Ta indyjska sztuka miłości coraz śmielej wdziera się do naszych sypialni.
Pozycja 69. Jedyna z opcji w seksie oralnym, która pozwala na jednoczesne pobudzanie się partnerów, bowiem usta obojga znajdują się na poziomie narządów płciowych. Wraz z narastającym podnieceniem kobieta rozwiera i zaciska uda, w zależności od swoich doznań. Dla jednych pozycja ta uchodzi za śmiałą i niezwykle seksowną, inni nie mogą się do niej przekonać. Pozycję 69 można urozmaicić, nakładając na narządy płciowe np. bitą śmietanę, a potem zjadać ją z siebie nawzajem. Połączenie zabawy z seksem może pomóc przełamać niechęć.
Pozycja zwana dominującą. O ile aktywność należy do kobiety, o tyle władza nad nią do mężczyzny. Kobieta klęka przed mężczyzną. Układa wargi wokół żołędzi penisa. W grę wchodzi ssanie, lizanie, delikatne kąsanie boków prącia, szczypanie jego trzonu wargami lub po prostu całowanie. I wszystko to, co podpowiada erotyczna wyobraźnia.

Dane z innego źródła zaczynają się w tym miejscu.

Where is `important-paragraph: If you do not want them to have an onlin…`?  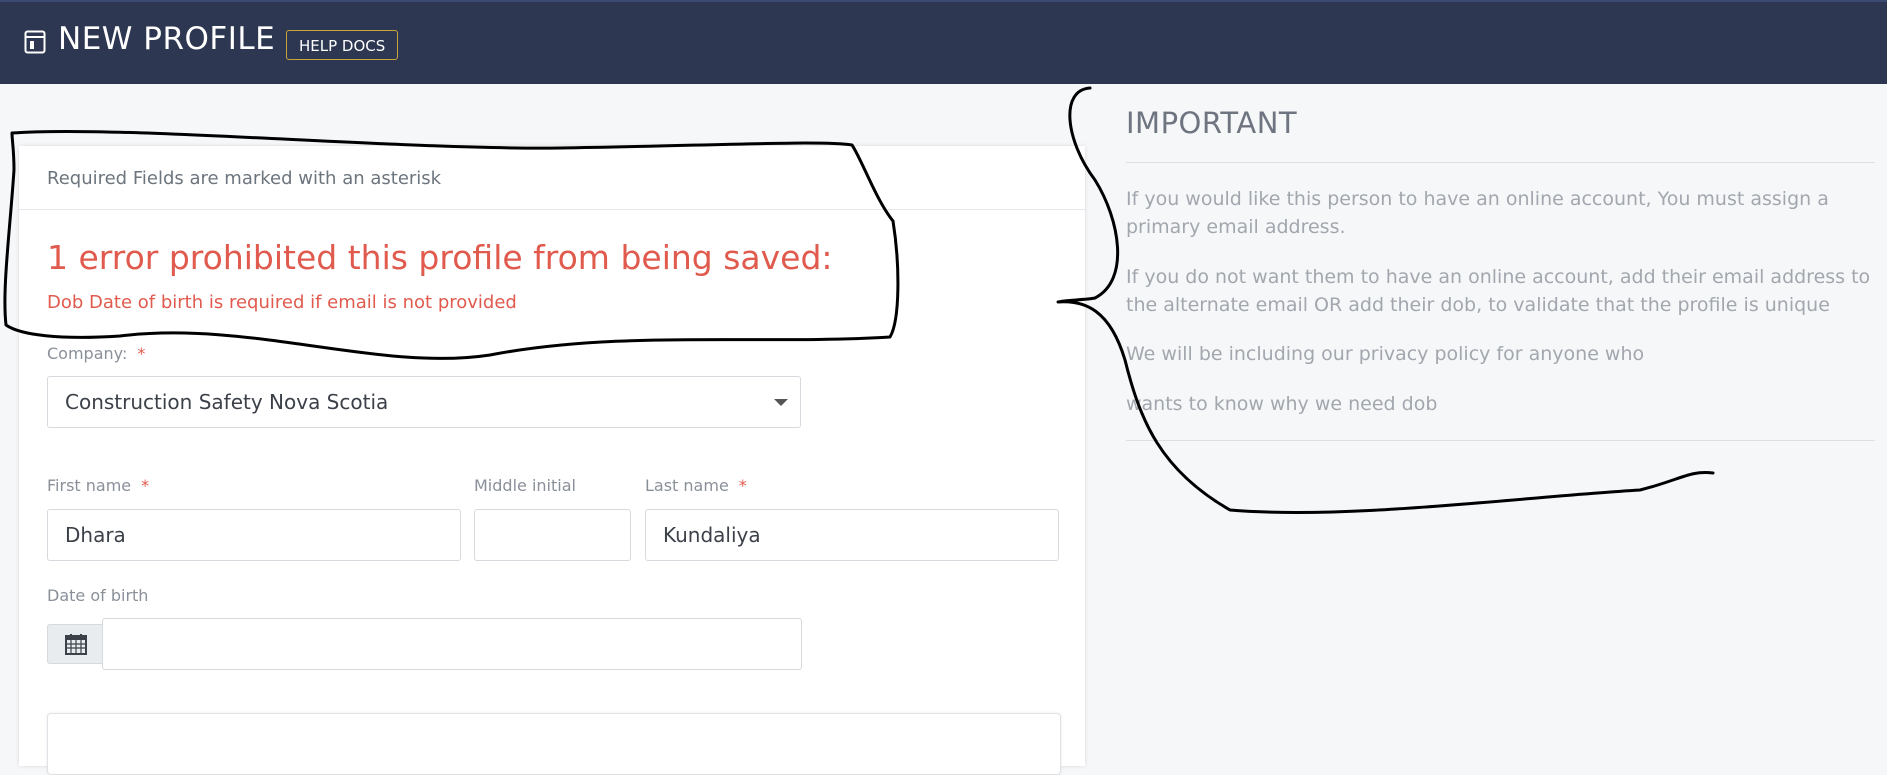
important-paragraph: If you do not want them to have an onlin… is located at coordinates (1498, 291).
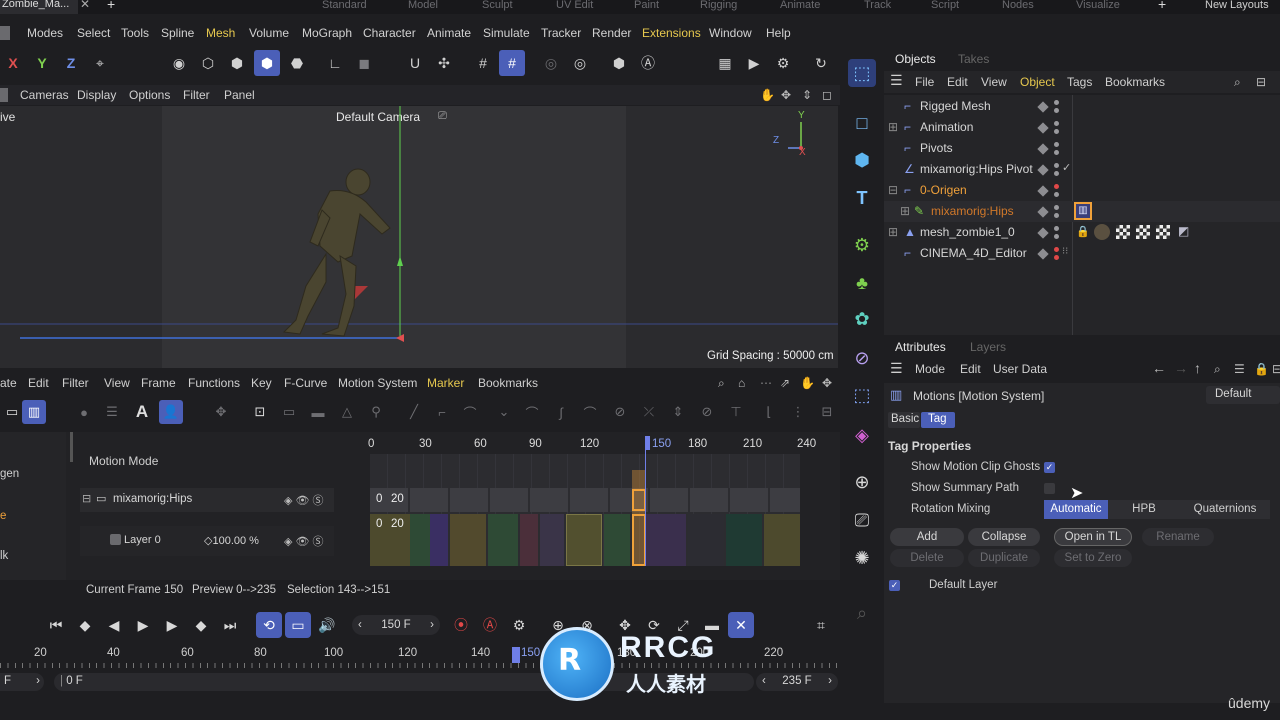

Popularna forma stymulacji oralnej kobiety, zwana cunnilingus. Wariant - od tyłu. Pozycja ta umożliwia pieszczenie łechtaczki i warg sromowych partnerki za pomocą ust i języka. Mężczyzna powoli odkrywa miejsca najbardziej wrażliwe na pieszczoty. Dotyk języka może być delikatny lub silny. Tempo stałe lub rytmiczne. Wszystko zależy od pomysłowości partnera i reakcji kobiety na poszczególne pieszczoty.